HOW TO COMPLETE THIS TASK:
Among the entries below, how many lines include the word "pixels"? Reply with only the number.

--- SOURCE MATERIAL ---

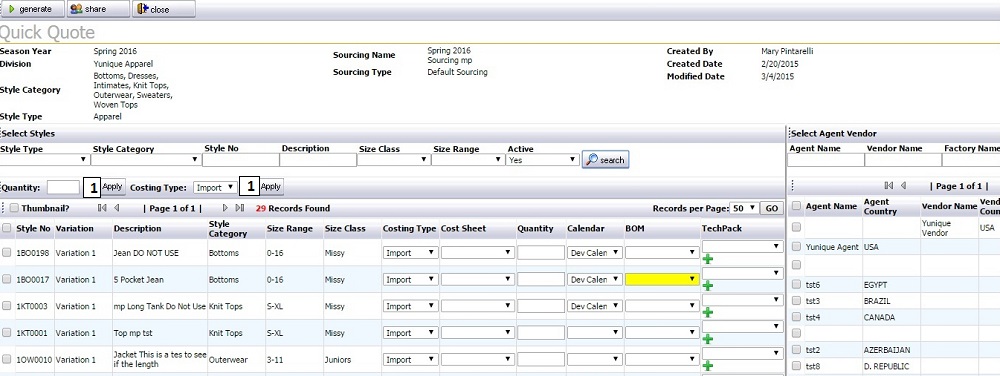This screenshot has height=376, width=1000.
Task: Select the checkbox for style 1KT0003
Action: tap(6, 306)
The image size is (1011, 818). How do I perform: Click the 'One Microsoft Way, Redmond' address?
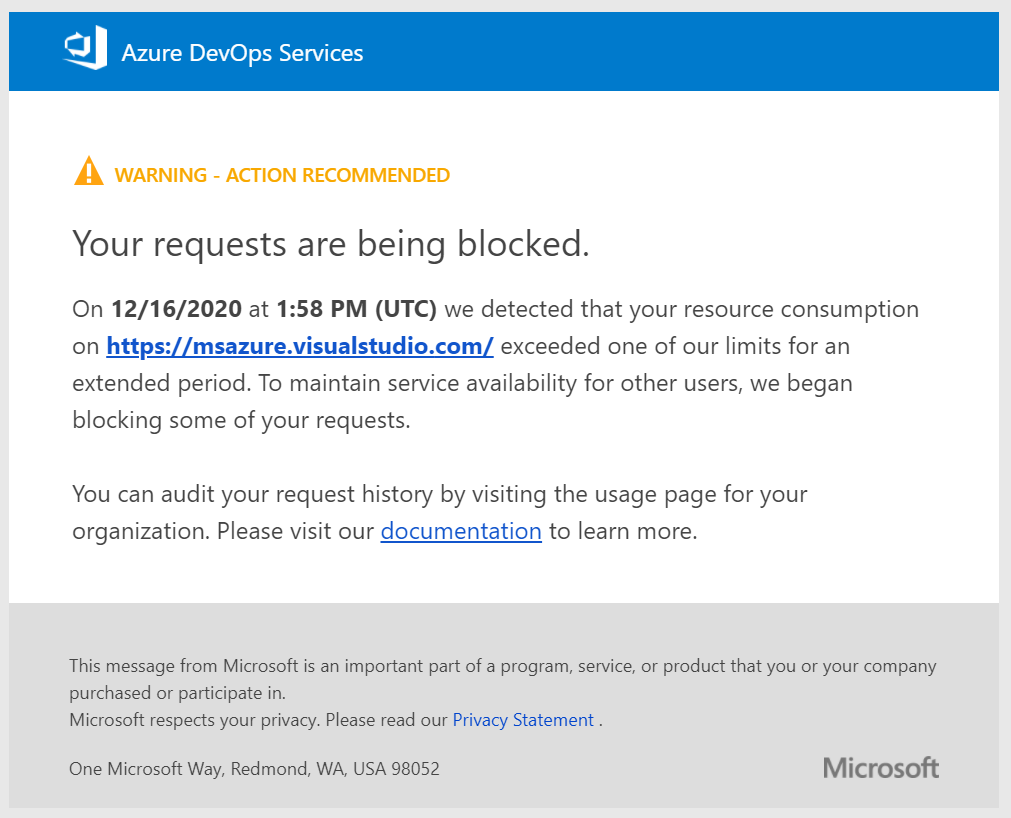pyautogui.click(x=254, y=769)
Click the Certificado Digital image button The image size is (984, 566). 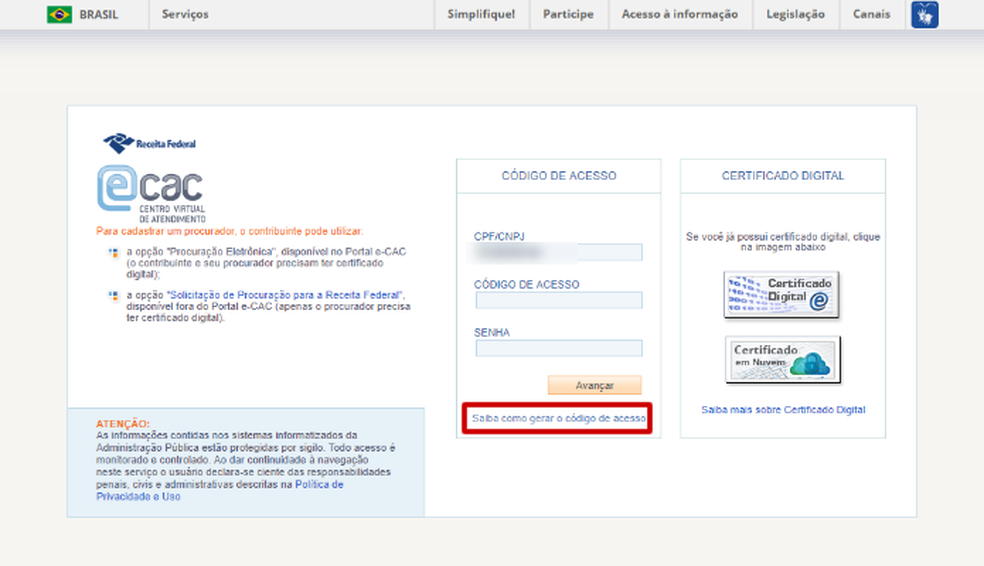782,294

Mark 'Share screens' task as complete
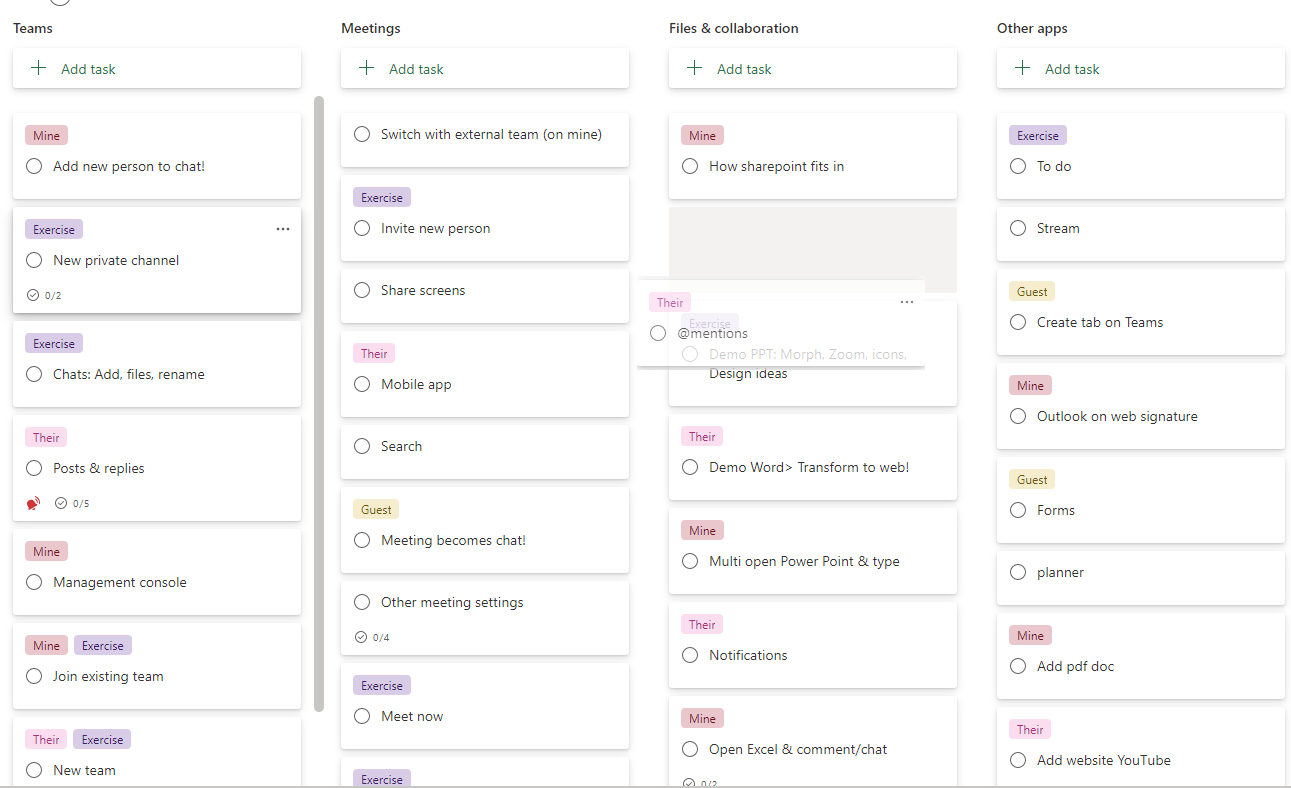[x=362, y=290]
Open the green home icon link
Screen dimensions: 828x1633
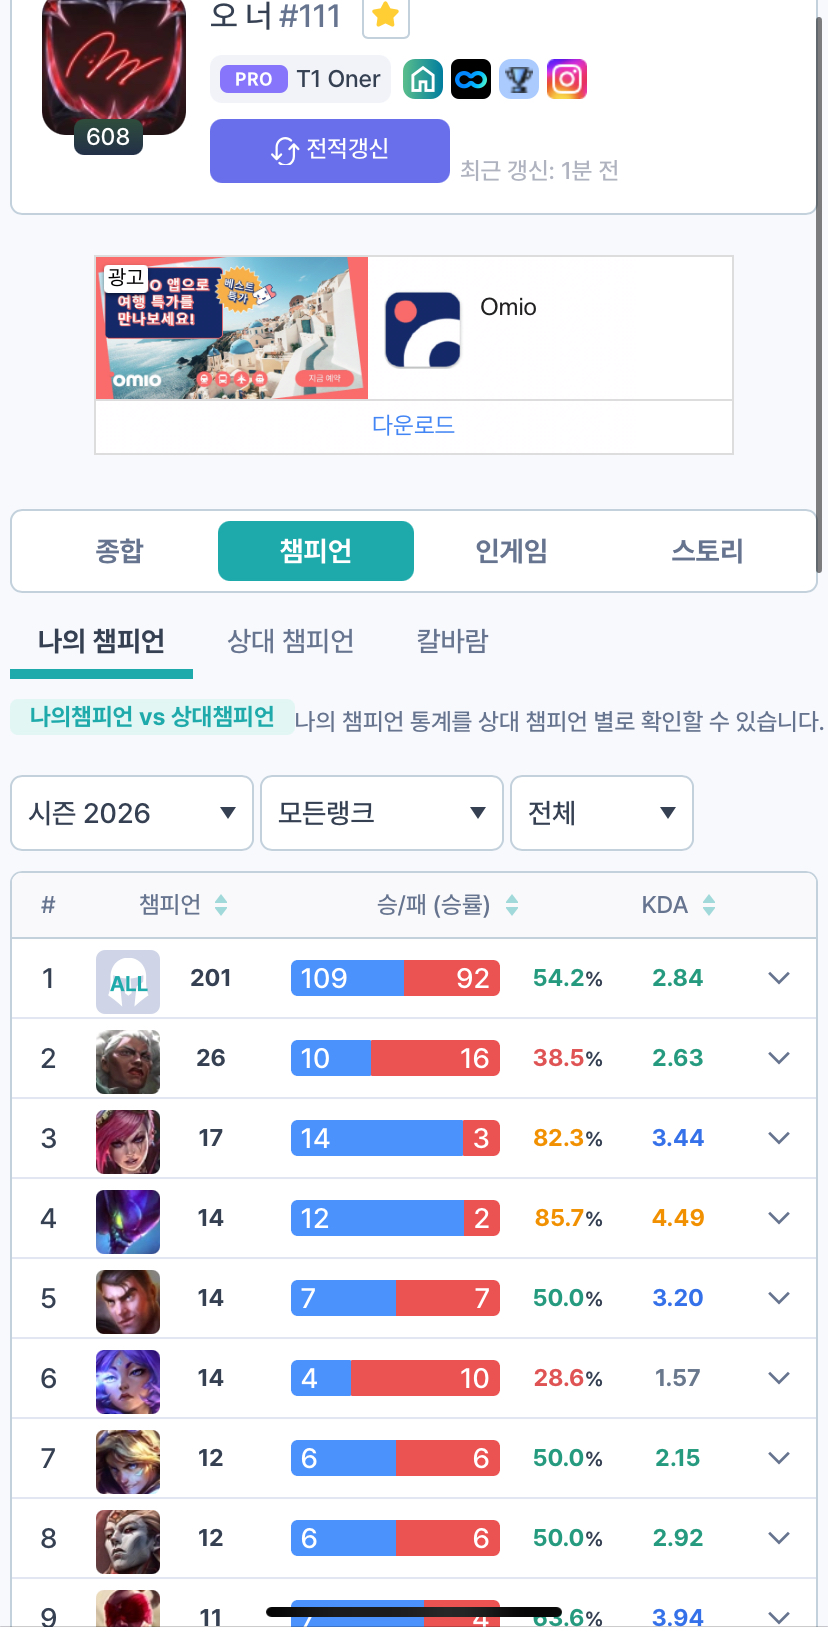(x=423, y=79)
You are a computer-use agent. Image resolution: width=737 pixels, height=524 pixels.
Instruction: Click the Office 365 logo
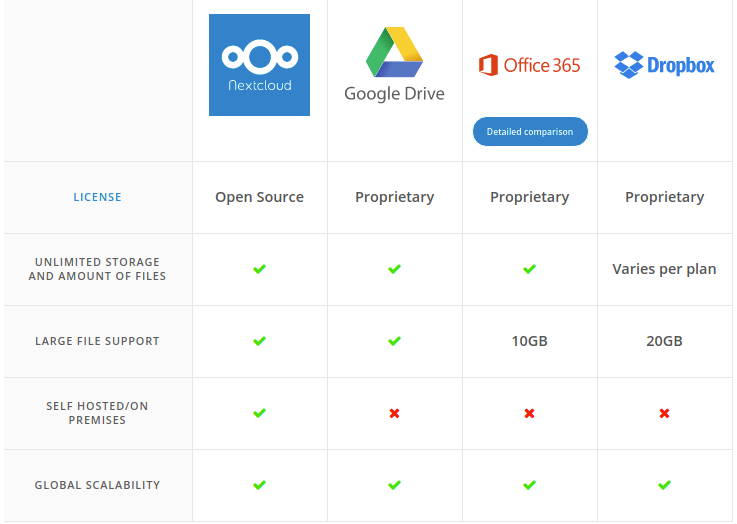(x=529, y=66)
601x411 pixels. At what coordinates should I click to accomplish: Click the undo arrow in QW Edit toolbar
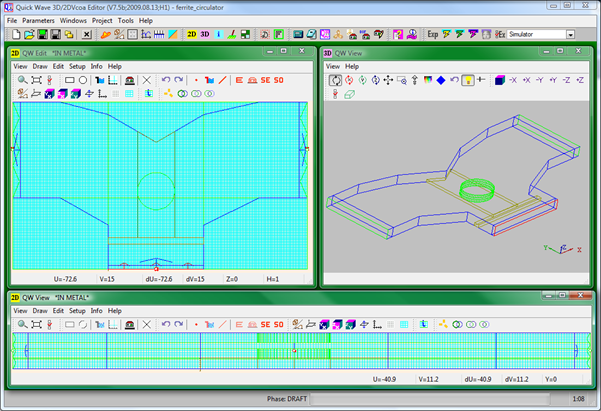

---

ANSWER TO THE PROBLEM:
2